==== Text extract

Computing group means and the variance


Please follow these instructions carefully, read them first! Your answers should be well structured and concise, and written in complete English sentences. Include your graphs and your code (in typewriter font), comment it. Do not forget to number your answers to refer to the corresponding tasks below.

Tasks

Question1)

Create a data frame in R that will look like this:

fact variable1
A .
A .
. .
B .
B .
. .
C .
. .
D .
. .
The final dimension of the data set should be 48 rows by 2 columns. Each factor level (A, B, C, D) is replicated 12 times. For variable 1, use the following code:
                          variable1=rnorm(48,10)*(rep(rpois(4,.2),each=12)/8+1)
Give this data frame a name of your choice and show the code you used to create it. Explain as much of the code to populate variable 1 with numbers. Comment on the details of the code.

Question 2)

Think of a situation (an experiment or observational study) within your (future) area of research that could produce such a data set. Explain (hypothetically) what was done and how the data were obtained. Throughout the rest of this assignment, pretend these are real data. However, in your interpretation, you may comment at any stage on how the data were created.

Question 3)

========
==== Information shown

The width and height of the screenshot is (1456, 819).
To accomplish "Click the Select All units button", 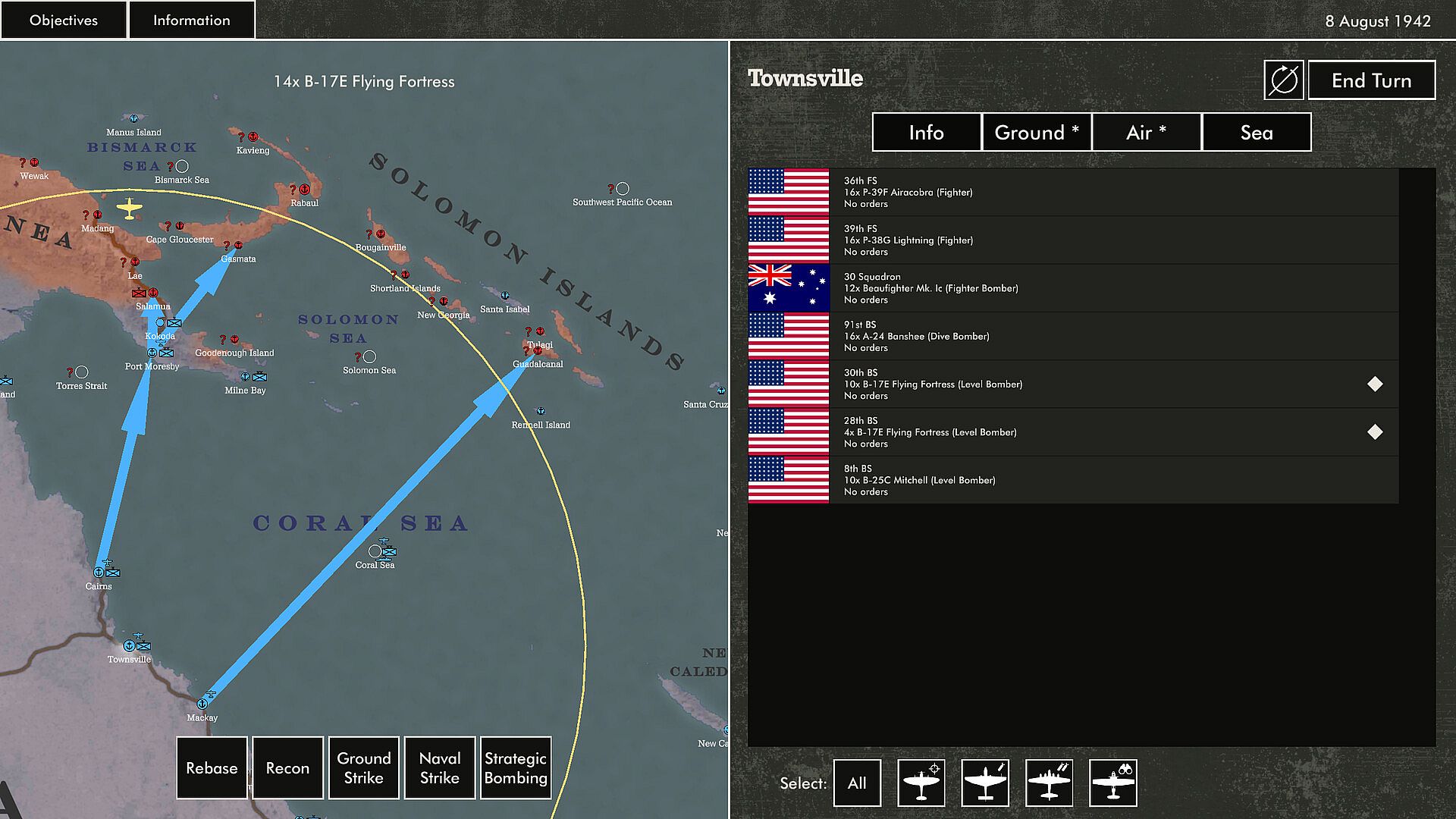I will click(x=856, y=783).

========

== Written problem A ==
In the assignment on group means and variance, how many times is each factor level replicated?
== Written problem B ==
Revise everything in the assignment on group means and variance from "Please follow these" down to "corresponding tasks below.", putting "brief" in place of "concise".
The material has no connection to the text on group means and variance.

== Written response A ==
Each factor level is replicated 12 times.

== Written response B ==
Please follow these instructions carefully, read them first! Your answers should be well structured and brief, and written in complete English sentences. Include your graphs and your code (in typewriter font), comment it. Do not forget to number your answers to refer to the corresponding tasks below.